• _PROBLEM TO WORK ON_:
Answer these questions from the essay on building a bullpen:
(a) What two general approaches to building a bullpen does the writer name?
(b) Which two Cubs relievers come to the writer's mind as solidly developed middle relievers?
(c) According to the writer's friend Dave, what should teams do instead of spending big money on closers in free agency?

Thursday, July 31st, 2014

In an alternate universe* where I am the youngest general manager in Major League Baseball history—take that Theo—I find the building of a bullpen to be the most fascinating of activities.

While starters get the big-money contracts and deadline buzz, bullpens are pieced together with some strange concoction of failed starters, big-stuff young guns and a handful of oft-travelled veterans. Sometimes they work and sometimes they fail miserably, but no team can survive a season without the band of merry gentlemen coming out of the pen to (hopefully) preserve the occasional tight win.

I’m a bit of a sucker for good relief pitchers, as evidenced by my unnecessary hogging of holds leaders and surprising save-by-committee-competition winners in my friends-only fantasy league every year. But how exactly does a (real) team catch lightning in a bottle and create a group of pitchers that will eek out late-inning wins rather than give up the traumatic gopher ball in the closing moments?

There are two general trains of thought when it comes to building a pen, at least in my experience: developing or buying. Both strategies are rather self explanatory with developing bullpens focusing on mid-level arms in the draft and buying bullpens getting put together with a flurry of back-page trades or free-agent signings.

While I would love to spend the next three years of my life studying what strategy is better is a stand-alone recipe for success—my day job will come calling eventually—so I’ll tell you what I THINK I know.

I think the answer lies somewhere in between the two strategies. Okay fine, maybe this is a copout of a response, “Surely no team builds a bullpen solely one way or the other,” you say. I’ll give you that, but every team has a different identity in how they build their pen, whether their focus is international players or live arms or whatever redeeming quality a front office may want.

The teams with the best bullpens know how to get the most of the guys in their system, while also supplementing them with an assortment of wily vets. The problem with building a bullpen is that, by nature, they are volatile from both performance and longevity standpoint.

Mariano Rivera’s and Lee Smith’s don’t just grow on trees anymore. Injuries, contract demands and lack of sentimentality among players have led to shortened careers or 10-stop careers. For many relievers, this is the life you live. Just ask a guy like Latroy Hawkins.

Only closers get the somewhat royal treatment that starters receive, but even their shimmer as a high-priced cog for teams is fading. My buddy Dave, who I probably reference way too much, always rags on teams who spend big money on closers in free agency. “Teams should instead,” he says, “focus on building up their closer spot from within and spend money elsewhere.” It’s hard to look at the contract doled out to traveling closers in recent years and disagree with his sentiment.

Middle relief is an underappreciated art—that is until something goes wrong. However, I tend to find that the most beloved Cubbies in recent years have been of the mid-inning-eater variety. James Russell and Sean Marshall are two guys that instantly come to mind, as solidly developed guys who have been the glue holding a middling pen from falling completely apart. On the flip side, the Cubs have had their fair share of over-priced closers take a shot at becoming a fix in the role. Unfortunately few, if any, have worked out in the team’s favor in trying times.

• _DATA SECTION_:
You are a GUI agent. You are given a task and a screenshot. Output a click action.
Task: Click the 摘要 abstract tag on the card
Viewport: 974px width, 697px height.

• _WRITTEN SOLUTION_:
(a) Developing and buying.
(b) James Russell and Sean Marshall.
(c) Build up their closer spot from within and spend money elsewhere.